As is often stated, small business in America is a large job creator on a year-to-year basis historically. Prior to the pandemic, small business creation was strong and helped usher in an environment where the domestic unemployment rate in January and February 2020 fell to 3.5%, a 50-year low. Small business creation, as measured by the number of business applications compiled by the U.S. Census Bureau, was steady or modestly increased in the few years prior to the pandemic.
But after an initial dip in the early months of the pandemic in 2020, applications surged as many unemployed workers attempted to become business entrepreneurs in an effort to buffer a loss of or meaningful reduction in income. This was in response to government attempts to stem the spread of COVID-19. Many small businesses, especially those in service-oriented industries, found their operations shuttered and their customers hunkered down at home trying to stay healthy. Over the past year, business applications have waned as the economy opened up and more jobs became available.
Chart 2. NFIB Small Business Optimism Index
Sources: Bloomberg and Wells Fargo Investment Institute, as of May 12, 2022
Over the past year or more, as the intensity of the pandemic has meaningfully eased, many small businesses have seen a large percentage of their customers return, but all has not been smooth sailing. In fact, the NFIB’s (National Federation of Independent Business’s) monthly Small Business Optimism Index notched its fourth consecutive reading (93.2) below the 48-year average (98) and the lowest since the depths of the pandemic-induced recession in April 2020. So why are small business owners participating in the NFIB survey so gloomy?
The latest survey also revealed other angles on the small-business pessimism:
Inflation and related supply disruptions: The survey revealed that the highest percentage of small business owners were most concerned about the effects of inflation on their operations since the fourth quarter of 1980. Supply chain disruptions were noted by 70% of respondents as having a significant or moderate impact on their operations.
Difficulty in hiring qualified workers: In addition, small businesses are having a tough time finding workers. Both skilled and unskilled workers remain in short supply.

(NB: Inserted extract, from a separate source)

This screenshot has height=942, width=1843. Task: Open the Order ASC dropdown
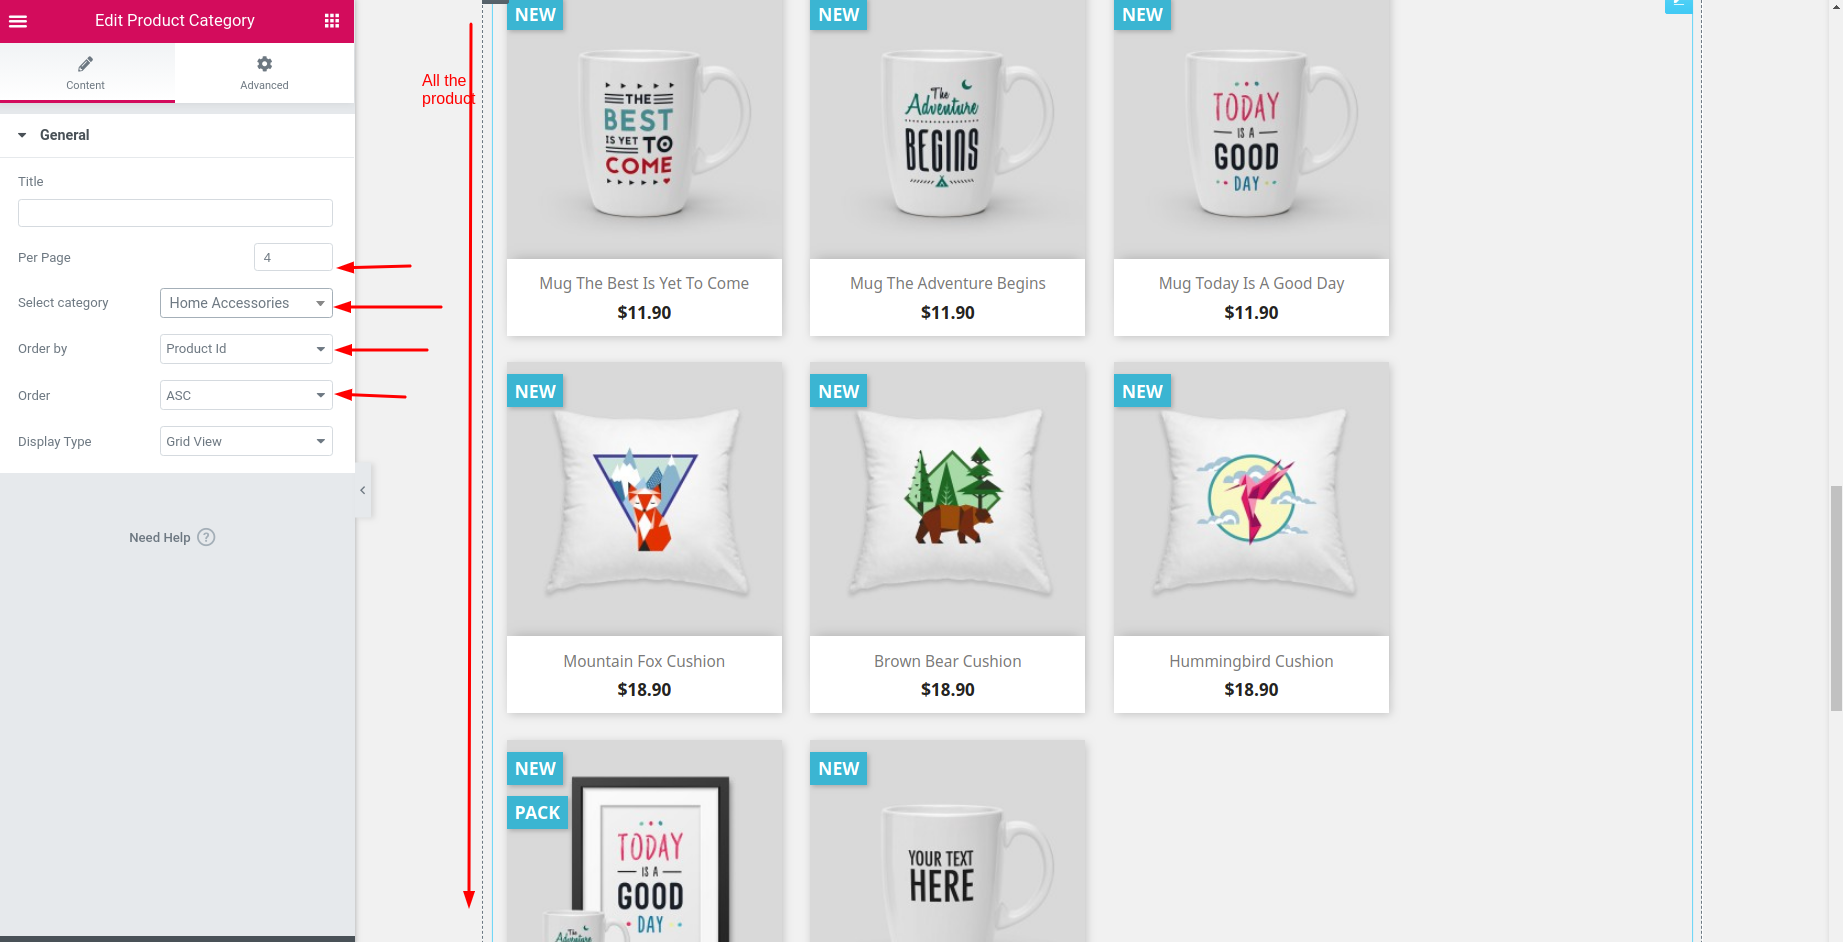point(246,395)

Limited opportunities to improve productivity: Capital spending by small businesses looking ahead will likely be focused on replacing equipment only when necessary and investing to improve automation and productivity given the tight labor supply and high costs of worker retention.
Another angle on the small business story is related to government policy, especially taxation and regulation. The NFIB has issued comments in recent months on the potential negative effects of some administration proposals in its 2023 budget surrounding the treatment of small businesses.6 In particular, NFIB members are concerned about a potential increase in the corporate tax rate to the 28% level without lower rates for smaller businesses, increases in capital gains tax rates, eliminating stepped-up basis, and taxing unrealized gains above $100 million.
The Biden administration, on the other hand, has been highlighting efforts it is making to help small businesses and increase small business creation. The administration has put forth a four-pillar strategy to support small businesses.7 Those pillars are: 1. Expanding access to capital by offering more than $300 billion in loans and equity investments through the end of the decade; 2. Making historic investments in programs that help entrepreneurs find the resources they need; 3. Leveraging federal procurement, infrastructure spending, and research and development to direct hundreds of billions in government contracts to small businesses; and 4. Leveling the playing field for small business owners by reforming the tax code.
Essentially, the Biden administration is pointing to micro policies to lower barriers to small business entry and to improve access to credit. These are always top of mind in small business surveys. However, policy evaluation and political support for an administration typically are skewed more toward the macro issues, like tax changes, inflation, and the policy impact on borrowing costs. It is no surprise to us, then, that the tone of the NFIB assessment of the administration’s policies is largely negative.
In closing, recent U.S. small business optimism readings are well below average, largely based on the negative effects of inflation, supply chain disruptions, and a shortage of skilled and unskilled labor. The White House is making efforts to help small businesses, but business owners are also concerned about the ramifications of potentially higher corporate taxes and regulatory changes, now or in the future.